Collected data:
────────────────────────────────────────

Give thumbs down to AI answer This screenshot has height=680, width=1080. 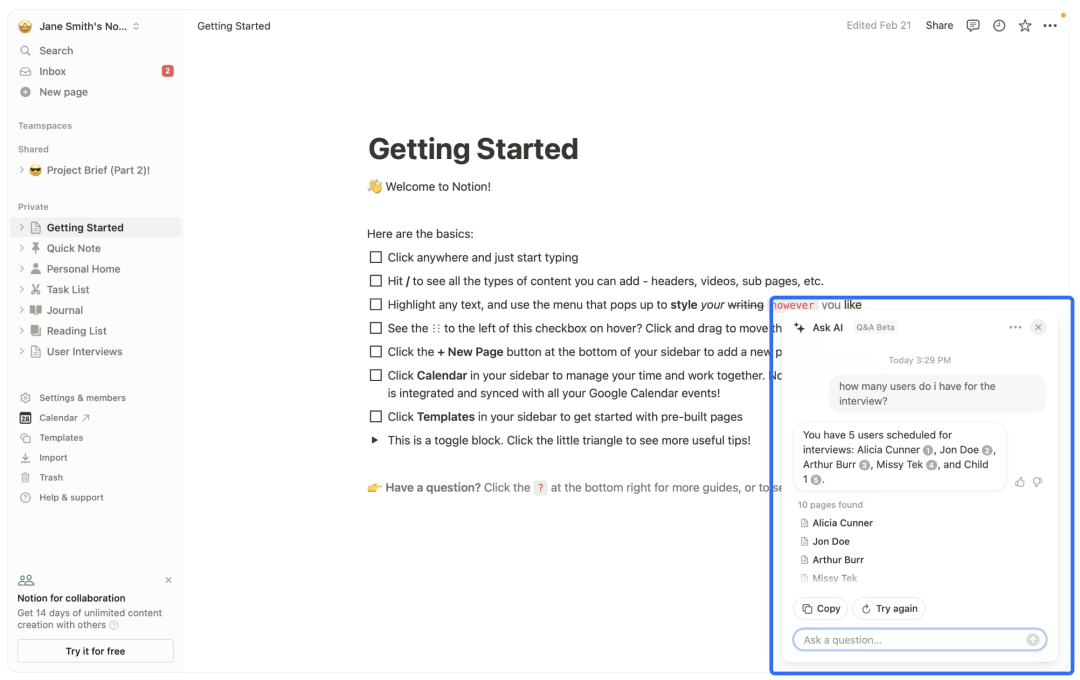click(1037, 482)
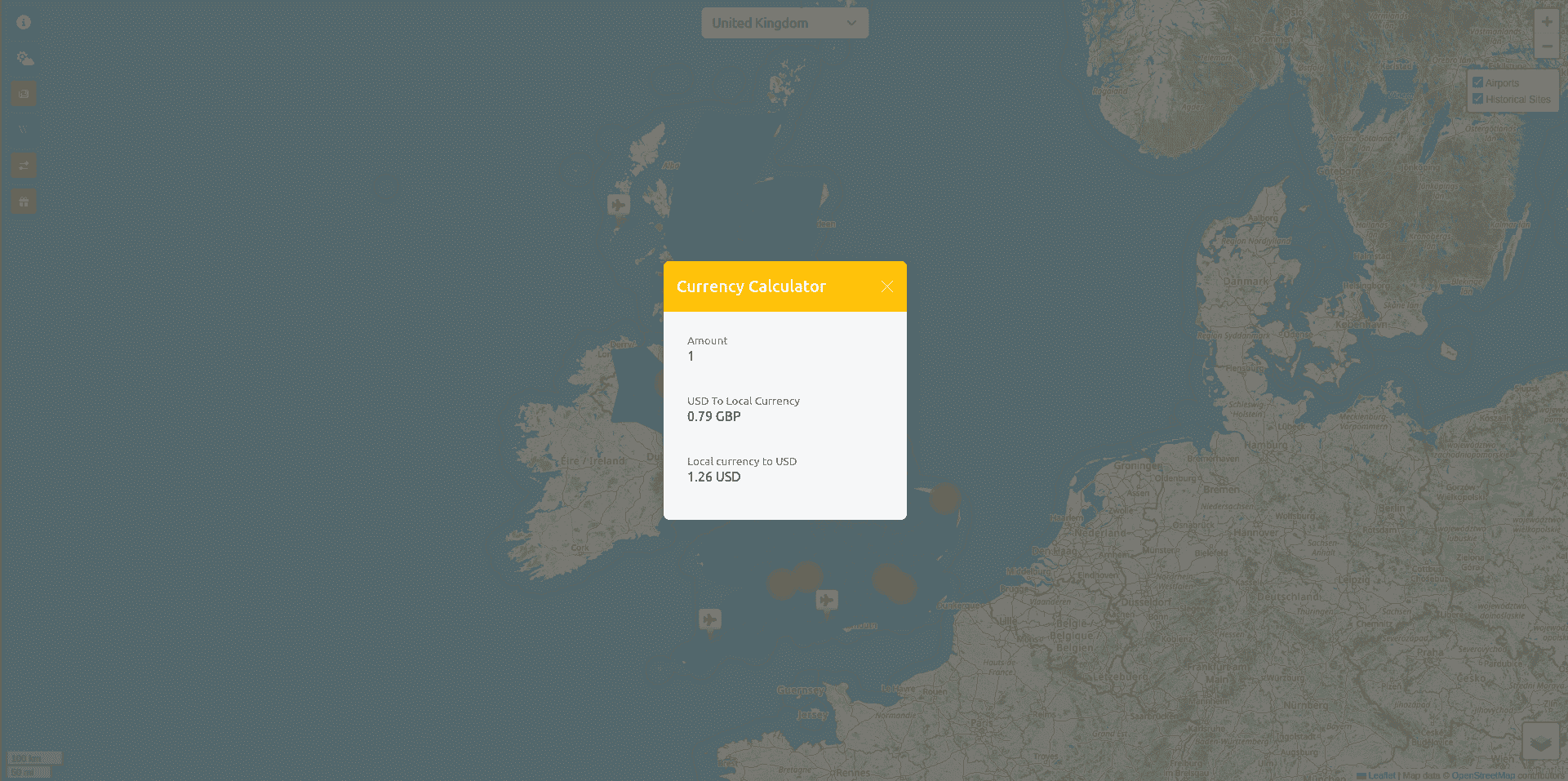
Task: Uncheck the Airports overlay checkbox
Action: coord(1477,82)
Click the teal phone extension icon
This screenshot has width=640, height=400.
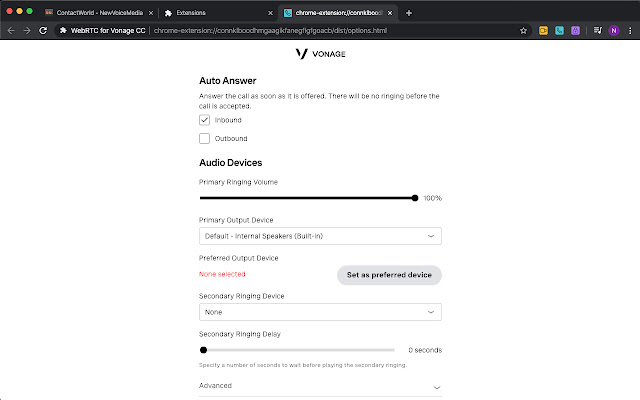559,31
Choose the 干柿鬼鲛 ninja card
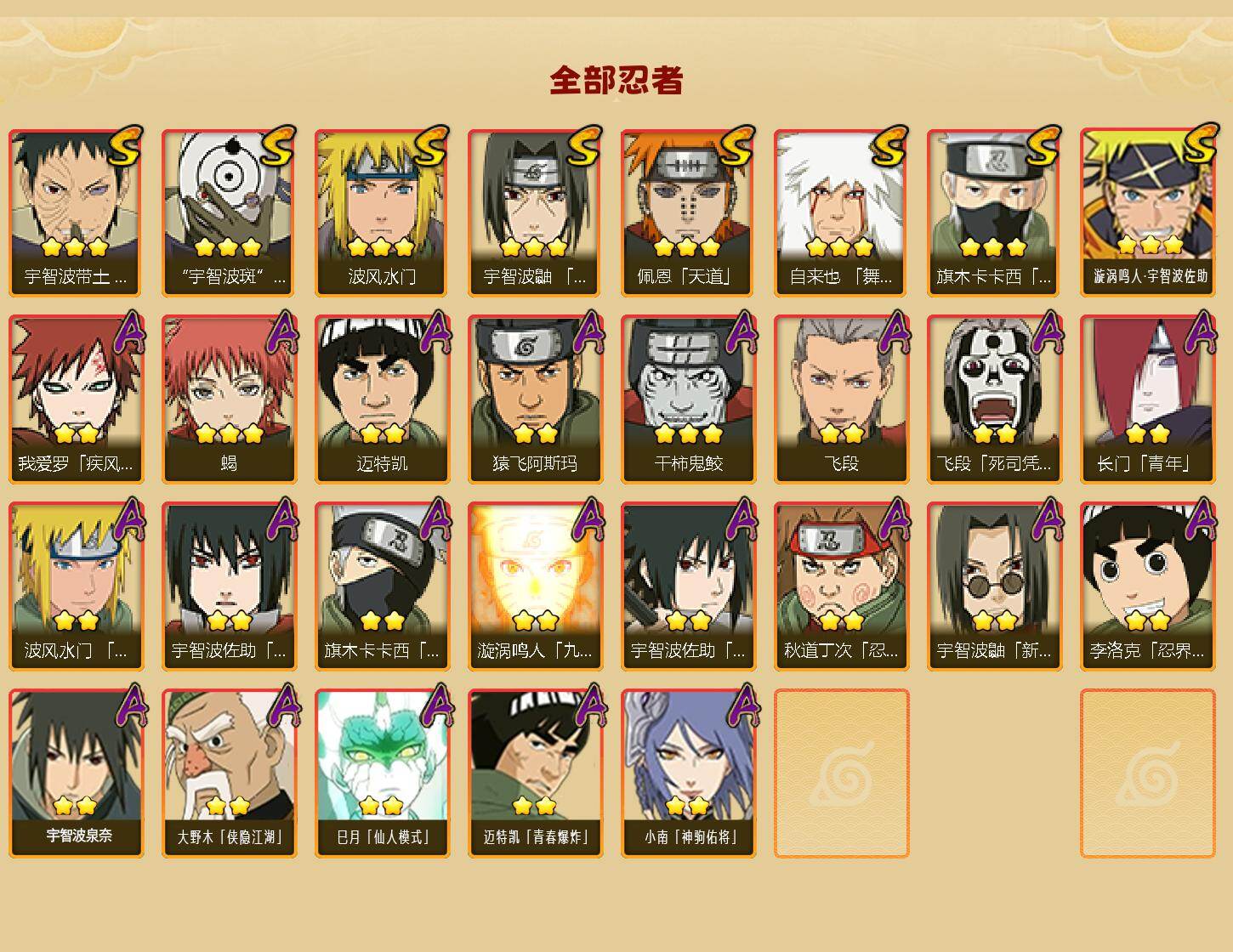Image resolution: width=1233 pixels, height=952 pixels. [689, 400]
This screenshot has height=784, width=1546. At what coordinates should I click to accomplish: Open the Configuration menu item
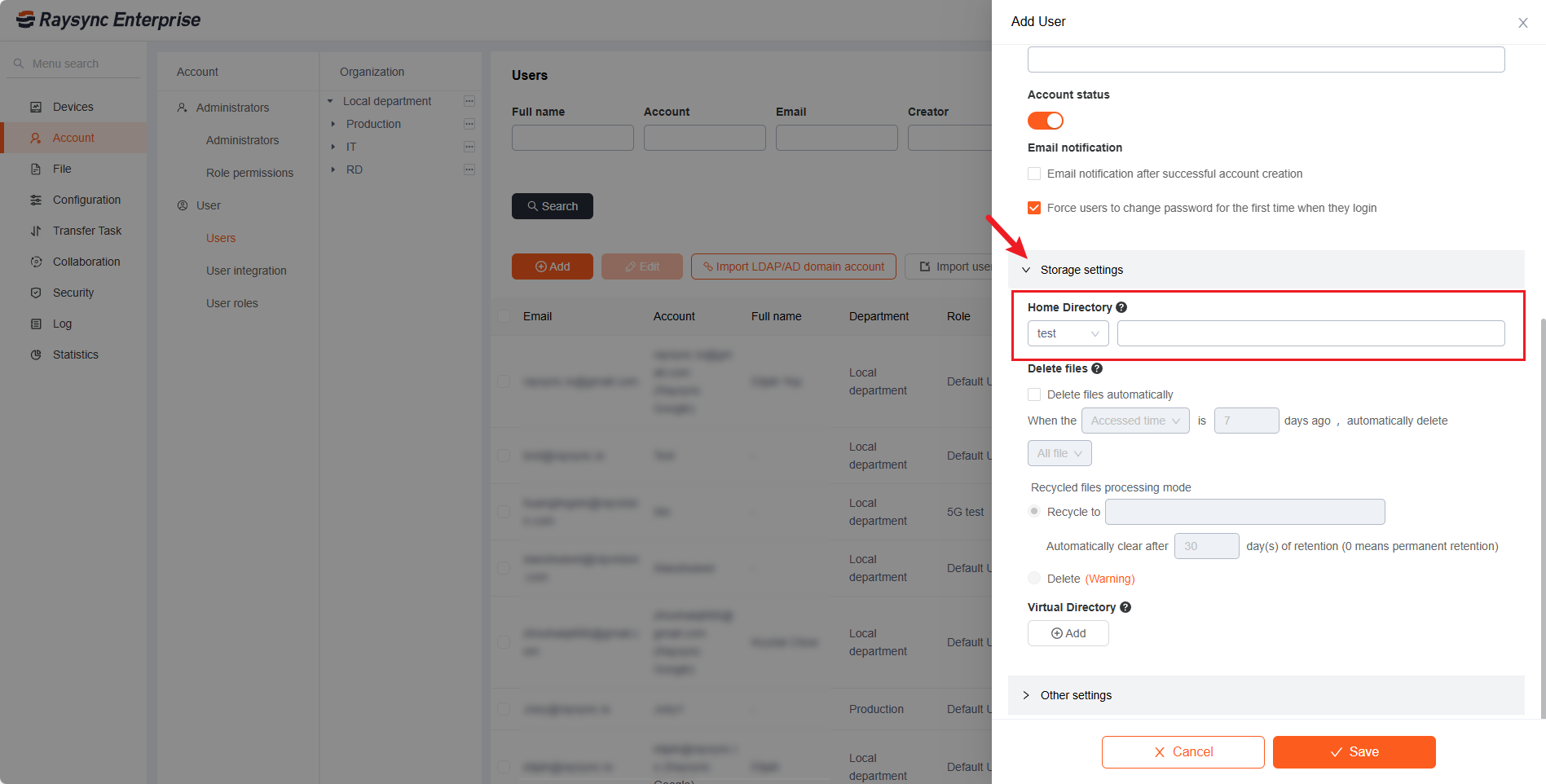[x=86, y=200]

────────────────────────────────────────

## Exercise prompt
Leave the pictures out. Transcribe exactly the lines from the one with "Choose the 干柿鬼鲛 ninja card" through the end of the records.

## Response area
Choose the 干柿鬼鲛 ninja card
Image resolution: width=1233 pixels, height=952 pixels. [689, 400]
This screenshot has height=784, width=1546. At what coordinates should I click to accomplish: Open the Configuration menu item
[x=86, y=200]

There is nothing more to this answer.